U.S. unemployment would be higher if illegal immigration was properly counted, Goldman Sachs estimates
By Steve Goldstein
The U.S. unemployment rate would be higher if the full impact of immigration, much of it illegal, were included, according to a new report from Goldman Sachs economists.
The household survey used in the calculation of unemployment relies on a population estimate from the Census as a benchmark, and that estimate is based on the 2022 American Community Survey.
Related: Immigration wave may be causing labor-supply shock only partly tracked in data.
As a result, the labor force should be 1.1 million higher and employment should be 1 million higher, according to Goldman Sachs economists Elsie Peng and Ronnie Walker. That would increase the unemployment rate slightly, to 3.9% from 3.8%.
The official data, the Goldman economists, should be reconciled in the Jan. 2025 employment report, which will incorporate information from the new 2023 American Community Survey.
The establishment report, the source of the monthly payrolls data, is less impacted since companies don't report the immigration status when submitting jobs data. The Goldman pair estimates the payrolls count underestimates the real number by between 100,000 and 400,000.
That said, it expects the next revision to nonfarm payrolls to be downward because it's reconciled with data from the Quarterly County Employment and Wages, which is produced from state unemployment insurance records that the economists believe are more likely to exclude unauthorized immigrants.
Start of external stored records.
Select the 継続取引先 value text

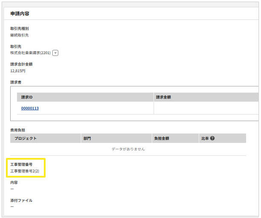pyautogui.click(x=20, y=35)
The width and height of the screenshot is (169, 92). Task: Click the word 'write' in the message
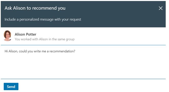[x=37, y=51]
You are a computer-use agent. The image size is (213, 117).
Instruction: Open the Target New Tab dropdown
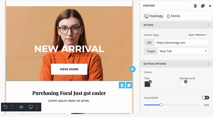[x=183, y=51]
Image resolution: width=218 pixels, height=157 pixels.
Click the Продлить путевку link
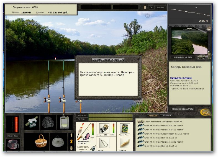tap(181, 78)
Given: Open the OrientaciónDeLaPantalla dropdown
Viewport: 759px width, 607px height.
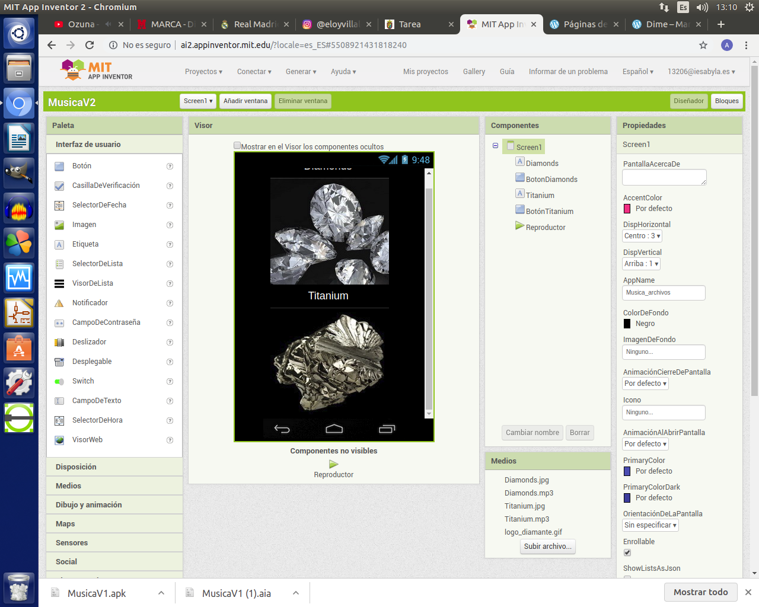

Related: Here's where the surge of immigrants come from and end up, according to Goldman Sachs
Goldman estimates that 64% of immigrants in 2023 are unauthorized, and one-third have likely filed for asylum, which means they can apply for work authorization after 150 days.
Since the QCEW report also helps produce gross domestic income, that means undocumented workers may have contributed roughly 0.1 to 0.2 percentage points of the gap between GDI and gross domestic product.